Flytekit uses the Mashumaro library to serialize and deserialize dataclasses.
With the 1.14 release, flytekit
adopted MessagePack
as the serialization format for dataclasses, addressing a major limitation of previous versions that serialized data into a JSON string within a Protobuf struct
.
In earlier versions, Protobuf’s struct
converted integer types to floats, requiring users to write boilerplate code to work around this issue.
If you’re using Flytekit version < v1.11.1, you will need to add from dataclasses_json import dataclass_json
to your imports and decorate your dataclass with @dataclass_json
.
Flytekit version < v1.14.0 will produce protobuf struct
literal for dataclasses.
Flytekit version >= v1.14.0 will produce msgpack bytes literal for dataclasses.
If you’re using Flytekit version >= v1.14.0 and you want to produce protobuf struct
literal for dataclasses, you can
set environment variable FLYTE_USE_OLD_DC_FORMAT
to true
.
For more details, you can refer the MSGPACK IDL RFC: https://github.com/flyteorg/flyte/blob/master/rfc/system/5741-binary-idl-with-message-pack.md
To clone and run the example code on this page, see the Flytesnacks repo.
To begin, import the necessary dependencies:
import os
import tempfile
from dataclasses import dataclass
import pandas as pd
import flytekit as fl
from flytekit.types.structured import StructuredDataset
Build your custom image with ImageSpec:
image_spec = union.ImageSpec(
registry="ghcr.io/flyteorg",
packages=["pandas", "pyarrow"],
)
Python types
We define a dataclass
with int
, str
and dict
as the data types.
@dataclass
class Datum:
x: int
y: str
z: dict[int, str]
You can send a dataclass
between different tasks written in various languages, and input it through the Flyte UI as raw JSON.

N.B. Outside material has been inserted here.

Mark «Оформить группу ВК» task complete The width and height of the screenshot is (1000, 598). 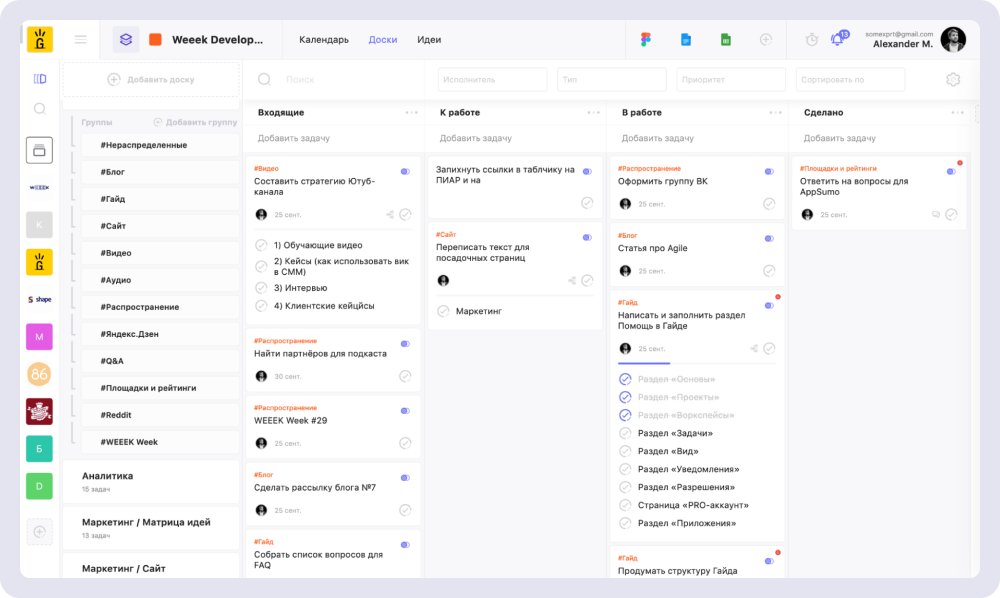769,204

All variables in a data class should be annotated with their type. Failure to do will result in an error.
Once declared, a dataclass can be returned as an output or accepted as an input.

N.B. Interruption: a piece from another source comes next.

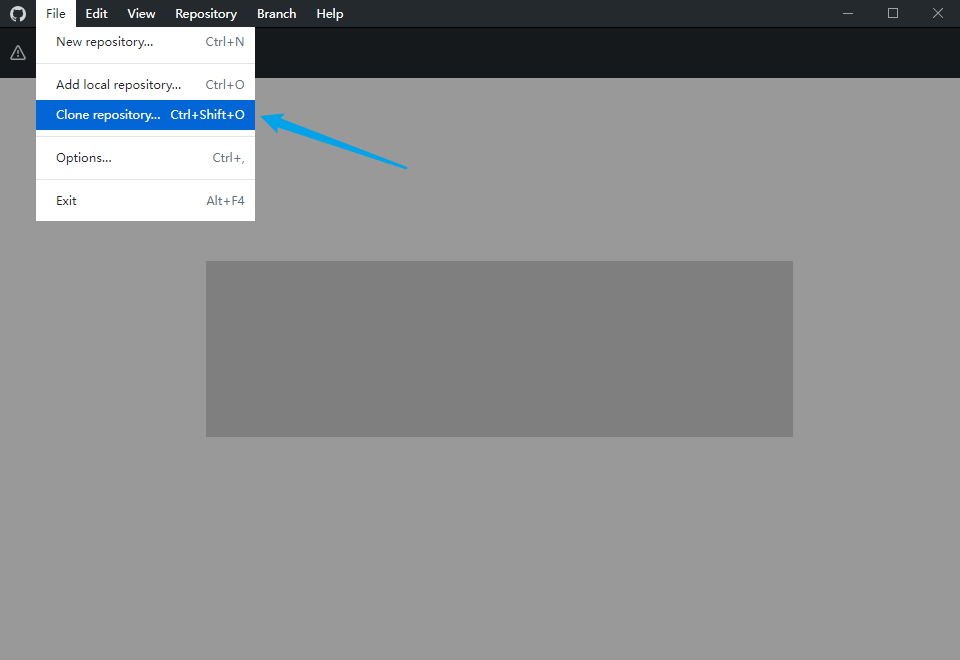Open the View menu
The image size is (960, 660).
click(141, 14)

@fl.task(container_image=image_spec)
def stringify(s: int) -> Datum:
"""
A dataclass return will be treated as a single complex JSON return.
"""
return Datum(x=s, y=str(s), z={s: str(s)})
@fl.task(container_image=image_spec)
def add(x: Datum, y: Datum) -> Datum:
x.z.update(y.z)
return Datum(x=x.x + y.x, y=x.y + y.y, z=x.z)
Flyte types
We also define a data class that accepts StructuredDataset
, FlyteFile
and FlyteDirectory
.
@dataclass
class FlyteTypes:
dataframe: StructuredDataset
file: union.FlyteFile
directory: union.FlyteDirectory
@fl.task(container_image=image_spec)
def upload_data() -> FlyteTypes:
df = pd.DataFrame({"Name": ["Tom", "Joseph"], "Age": [20, 22]})

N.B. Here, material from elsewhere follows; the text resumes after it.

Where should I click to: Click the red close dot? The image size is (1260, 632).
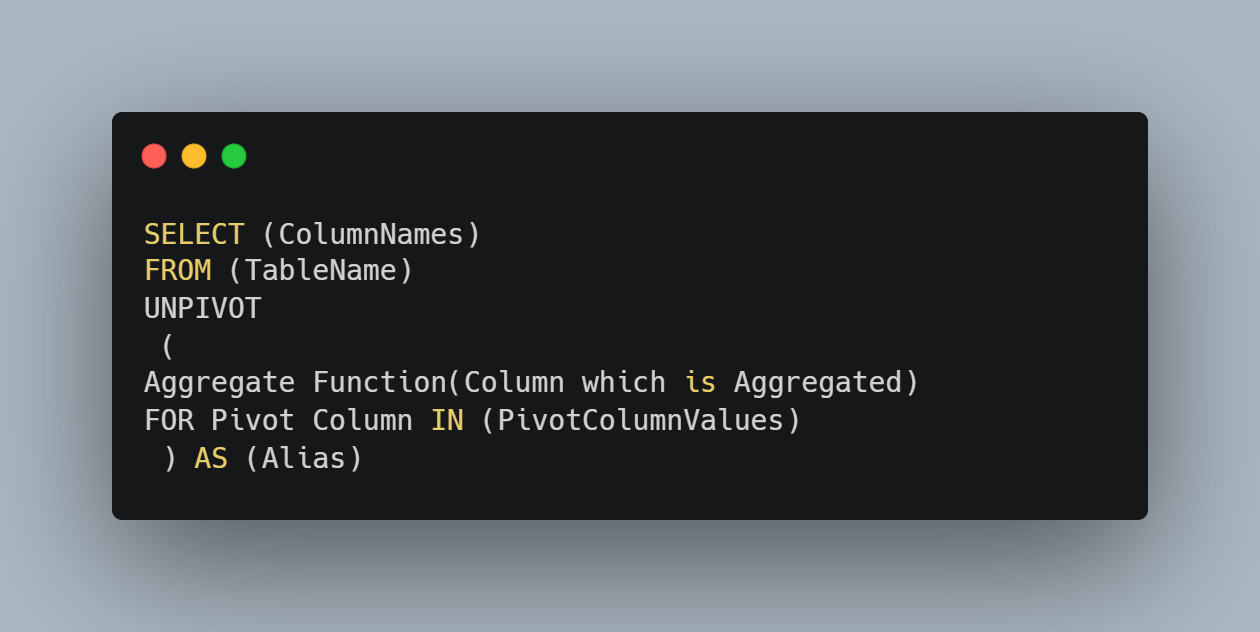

temp_dir = tempfile.mkdtemp(prefix="flyte-")
df.to_parquet(temp_dir + "/df.parquet")
file_path = tempfile.NamedTemporaryFile(delete=False)
file_path.write(b"Hello, World!")
fs = FlyteTypes(
dataframe=StructuredDataset(dataframe=df),
file=union.FlyteFile(file_path.name),
directory=union.FlyteDirectory(temp_dir),
)
return fs
@fl.task(container_image=image_spec)
def download_data(res: FlyteTypes):
assert pd.DataFrame({"Name": ["Tom", "Joseph"], "Age": [20, 22]}).equals(res.dataframe.open(pd.DataFrame).all())
f = open(res.file, "r")
assert f.read() == "Hello, World!"
assert os.listdir(res.directory) == ["df.parquet"]
A data class supports the usage of data associated with Python types, data classes, FlyteFile, FlyteDirectory and structured dataset.
We define a workflow that calls the tasks created above.
@fl.workflow
def dataclass_wf(x: int, y: int) -> (Datum, FlyteTypes):
o1 = add(x=stringify(s=x), y=stringify(s=y))
o2 = upload_data()
download_data(res=o2)
return o1, o2
To trigger the above task that accepts a dataclass as an input with pyflyte run
, you can provide a JSON file as an input:
$ pyflyte run dataclass.py add --x dataclass_input.json --y dataclass_input.json
Here is another example of triggering a task that accepts a dataclass as an input with pyflyte run
, you can provide a JSON file as an input:
$ pyflyte run \
https://raw.githubusercontent.com/flyteorg/flytesnacks/69dbe4840031a85d79d9ded25f80397c6834752d/examples/data_types_and_io/data_types_and_io/dataclass.py \
add --x dataclass_input.json --y dataclass_input.json